◆ **EXERCISE GOAL**
The required output is the stretch from the line containing "Screen dimensions: 304x178" through the line containing "You are a computer-use agent." in the records below, unaltered and with no pictures.

◆ **MATERIAL TO PROCESS**
--
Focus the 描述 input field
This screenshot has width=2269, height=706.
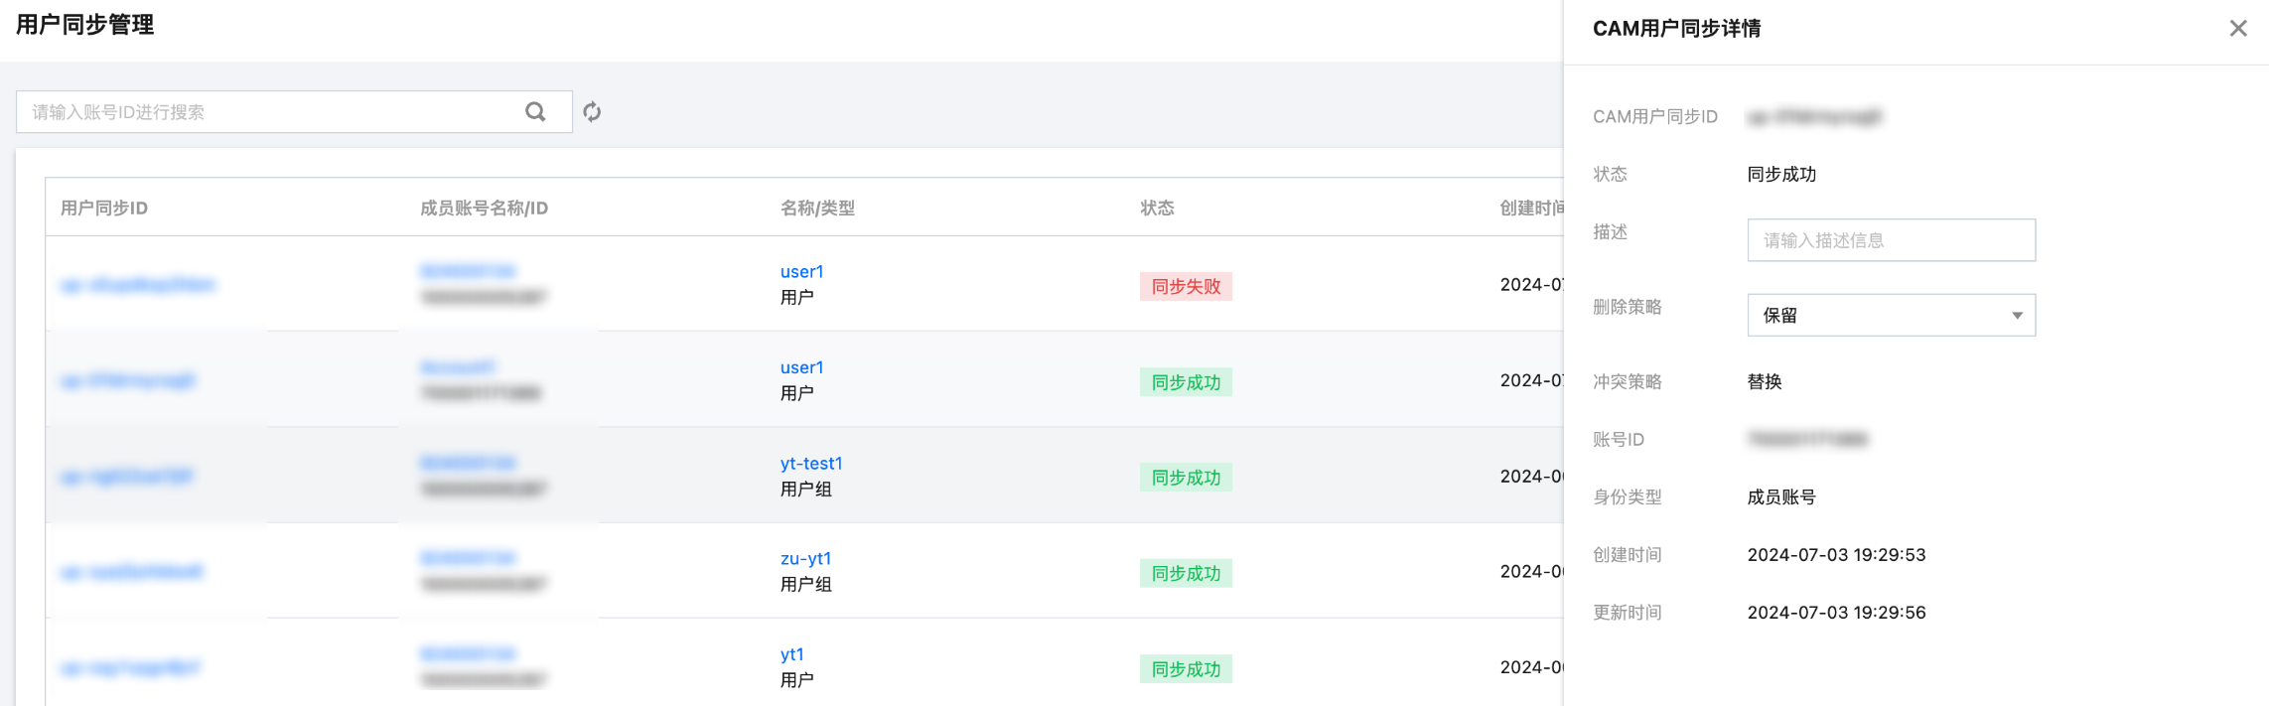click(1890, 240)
--
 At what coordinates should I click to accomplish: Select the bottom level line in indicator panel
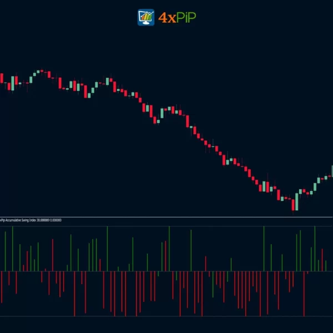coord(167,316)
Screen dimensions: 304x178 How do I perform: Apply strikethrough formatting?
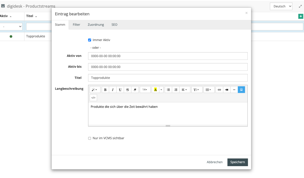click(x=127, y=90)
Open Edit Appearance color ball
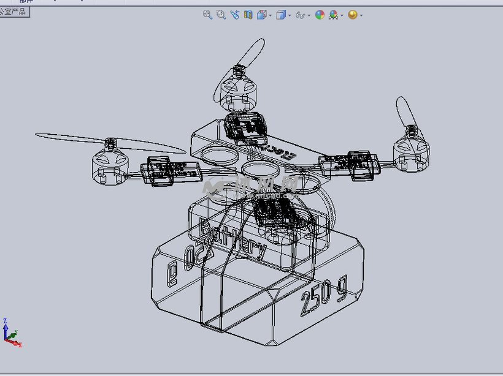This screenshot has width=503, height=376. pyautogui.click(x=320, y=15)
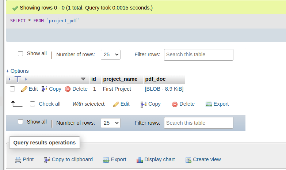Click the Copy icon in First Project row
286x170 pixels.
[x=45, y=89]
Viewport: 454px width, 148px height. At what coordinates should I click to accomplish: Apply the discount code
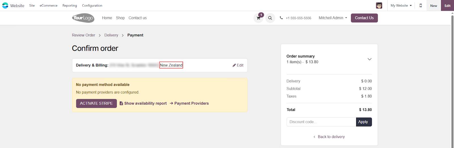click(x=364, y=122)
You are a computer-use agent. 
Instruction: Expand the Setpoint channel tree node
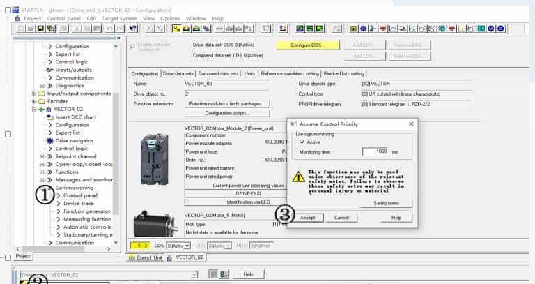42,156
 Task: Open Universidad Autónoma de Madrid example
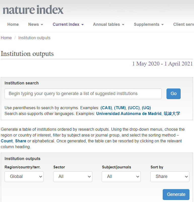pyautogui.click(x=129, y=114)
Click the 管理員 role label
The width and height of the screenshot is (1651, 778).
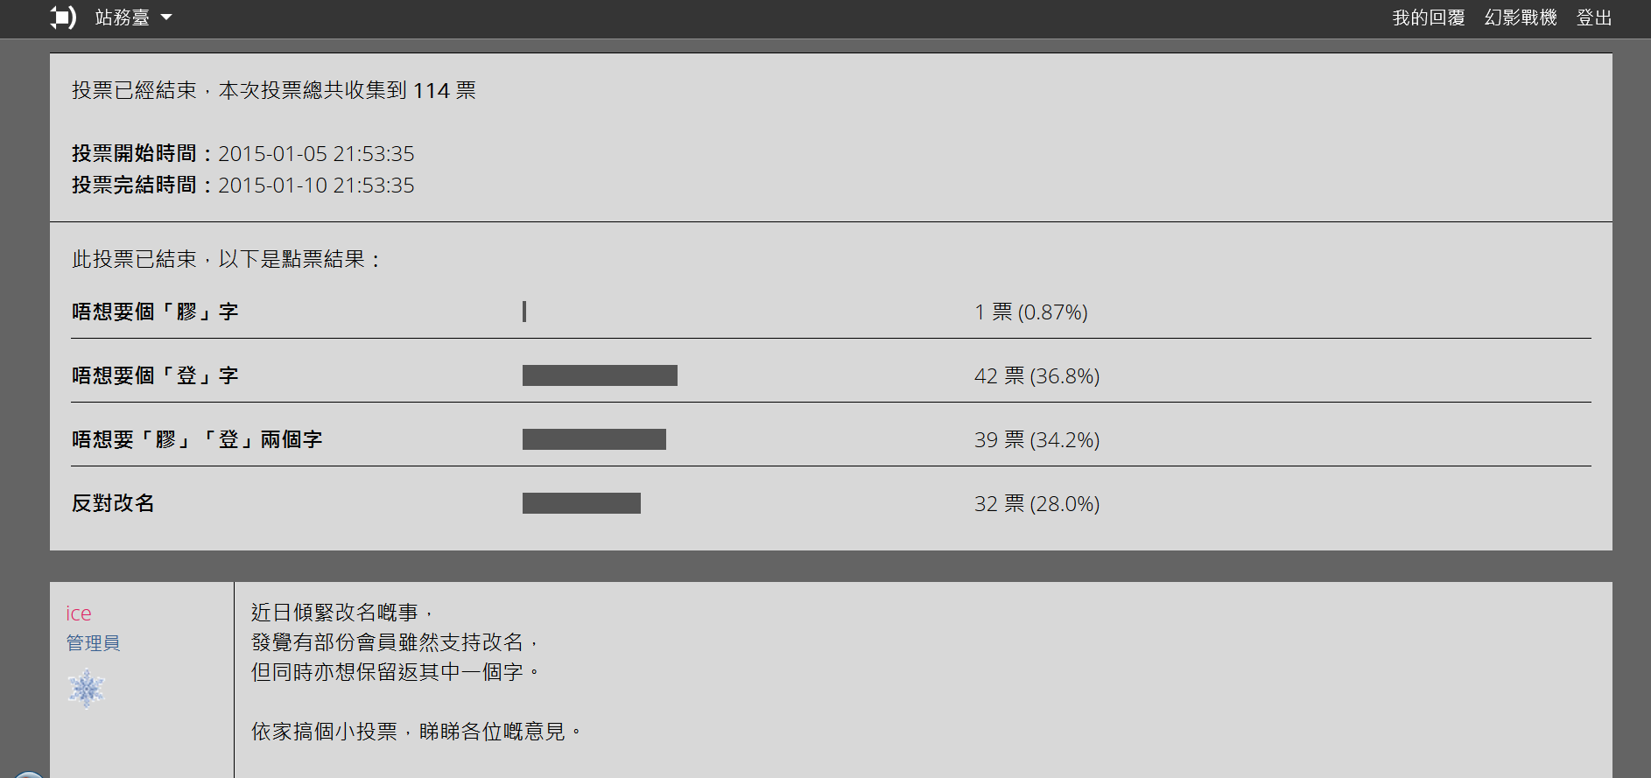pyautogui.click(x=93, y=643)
--
◆ **ANSWER SECTION**
Screen dimensions: 304x178 How do I perform: Apply strikethrough formatting?
click(x=127, y=90)
Open Edit Appearance color ball
This screenshot has width=503, height=376. pyautogui.click(x=320, y=15)
Click the Copy icon in First Project row
286x170 pixels.
[x=45, y=89]
Viewport: 454px width, 148px height. At what coordinates should I click to accomplish: Apply the discount code
click(x=364, y=122)
You are a computer-use agent. 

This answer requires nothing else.